The S9600 had pretty brisk performance, so the new model has a lot to live up to. It starts up in just over 2.5 seconds, and shuts down again even faster, pretty good for a super-zoom camera. Shot-to-shot time in single shot mode and maximum JPEG quality mode is a very respectable one frame a second, while in long-period continuous mode it can manage an equally respectable 0.8 seconds per shot. The S100FS has multiple continuous capture modes, including several bracketing modes, all with different shooting rates, but in the fast top-seven mode it can manage over two frames a second.
The autofocus system is fast for a super-zoom camera, although I have seen faster, especially on DSLRs. In good light and wide-angle zoom settings it focuses in a fraction of a second, although it does slow down somewhat in lower light and at longer zoom settings. It is still impressively quick for a contrast-detection system though, on a par with the best of the competition.
In terms of picture quality, there's no question that the S100FS in an impressive camera. For overall detail and clarity it comes closer to DSLR quality than any other bridge camera I've tried, and colour depth and high-ISO noise control are also very good. The big SuperCCD HR produces virtually no noise at 800 ISO, and usable images even at 3200 ISO, although it has to be said that the 3-megapixel 10,000 ISO setting is a bit of a gimmick. The only fly in the ointment is the lens quality. At the widest angle setting it does produce a fair amount of barrel distortion, but a more serious problem is the very visible chromatic aberration around the edges of the frame. The advantage of an interchangeable lens DSLR is that you can always save up for a better quality lens, but with the S100FS you're stuck with it. It is possible to apply some correction in Photoshop when converting from RAW mode, but this is a patch at best. Fortunately the problem is far less noticeable at longer focal lengths.

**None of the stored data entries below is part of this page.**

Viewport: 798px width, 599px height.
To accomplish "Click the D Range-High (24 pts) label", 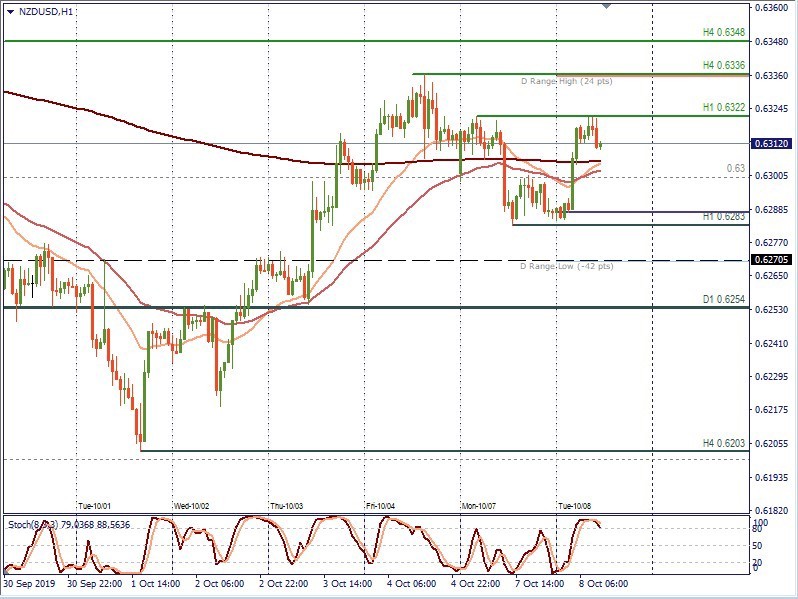I will (566, 81).
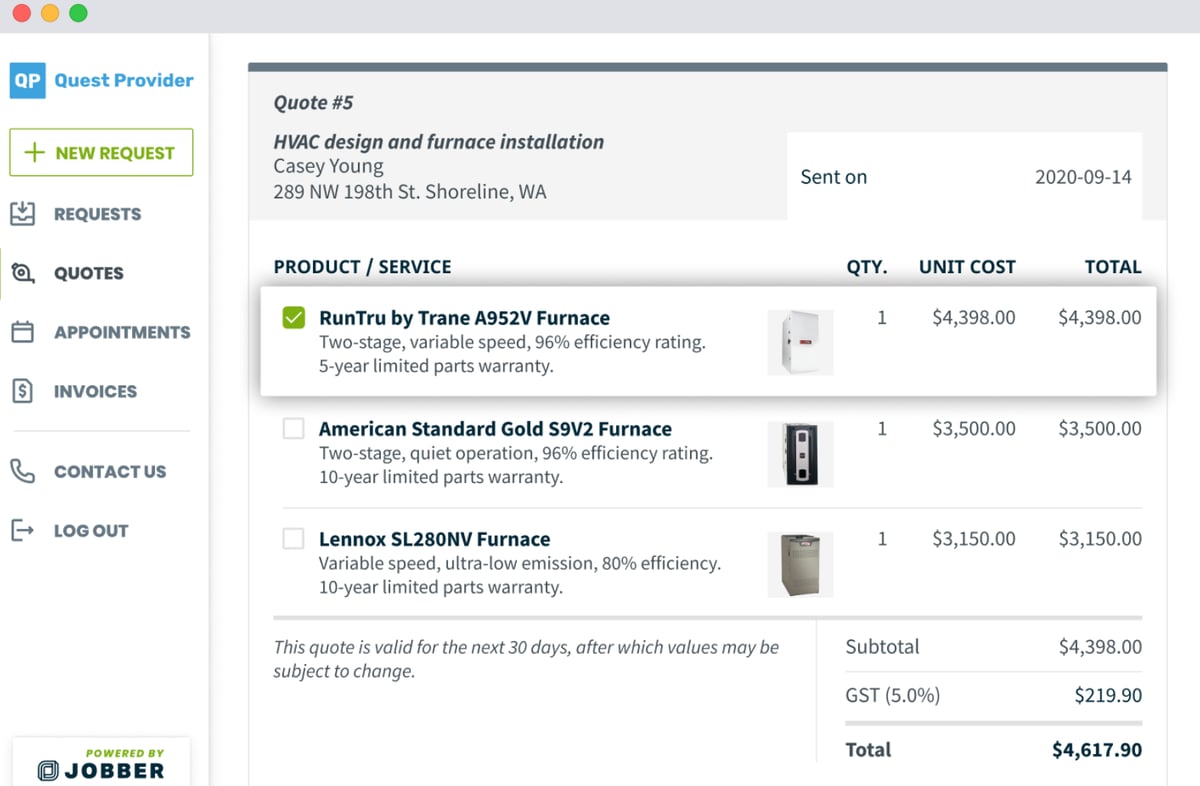Go to the Quotes menu item
This screenshot has width=1200, height=786.
[x=89, y=273]
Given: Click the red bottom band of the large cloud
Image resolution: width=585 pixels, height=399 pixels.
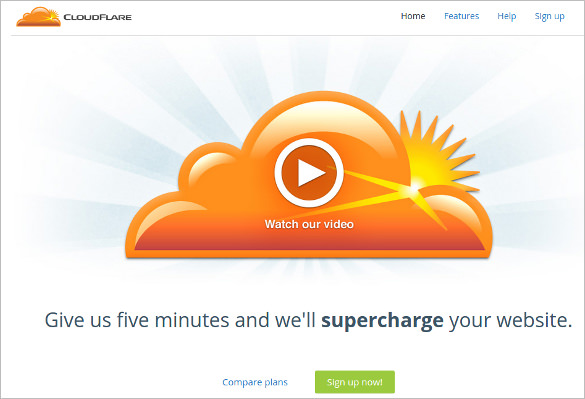Looking at the screenshot, I should click(x=309, y=243).
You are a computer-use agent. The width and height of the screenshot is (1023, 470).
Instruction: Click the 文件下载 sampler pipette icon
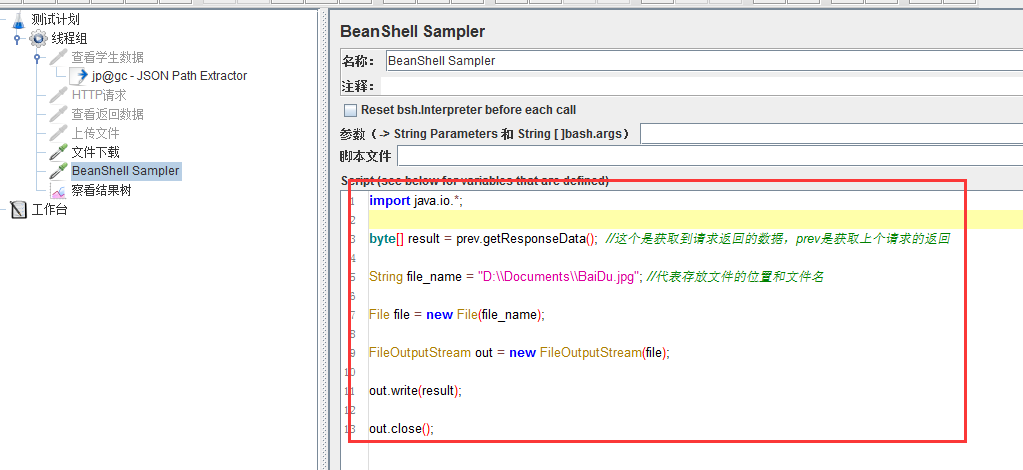click(x=58, y=152)
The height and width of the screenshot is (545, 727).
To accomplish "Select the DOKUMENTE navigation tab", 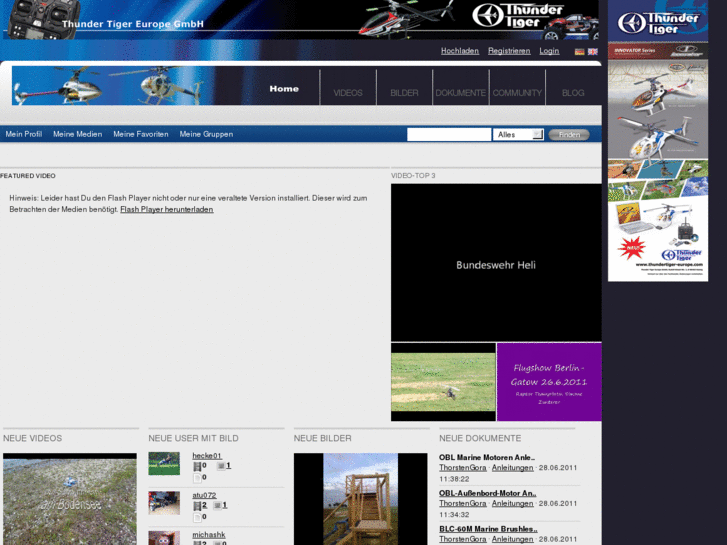I will tap(460, 92).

So far then the S100FS is doing well, but there is one final point that has to be made, and it could be the decisive factor in the success or failure of the S100FS. Fujifilm is advertising the camera as an alternative to a digital SLR, claiming that it provides an "all-in-one solution for photo enthusiasts … seeking the manual controls and functionality of a DSLR without the bulk, hassle and expense of additional lenses..."
Now I don't mind a bit of marketing hyperbole, in fact I expect it, however while I am very impressed by the S100FS, it's not really fair or reasonable to compare it to an SLR. As a camera it stands head and shoulders above every other bridge camera on the market, but even an entry-level DSLR will beat it in every important respect, including performance, features and image quality. The size of the sensor, the contrast detection AF system and the quality of the lens are simply not up to the standard of even basic DSLR systems. This is really the S100FS's only weakness, because it is currently selling for around £390, while you can buy a Sony Alpha A200 with an 18-70mm lens for £299, or a Nikon D40 with both an 18-55mm and 55-200mm for £438. Frankly, if I was looking to spend nearly £400 on a camera, I'd get a proper DSLR. If the S100FS drops in price to the level that the S9600 is at currently then it will be a bargain of galactic proportions, but right at the moment it's simply too expensive to compete.
The Fujifilm S100FS is a worthy successor to the S9600, and has superior handling, performance and image quality to any other super-zoom camera on the market, but comparing it to a real DSLR is a bit disingenuous. It is very expensive, more expensive even than an entry-level DSLR, and for all its qualities it doesn't quite compete on the same level.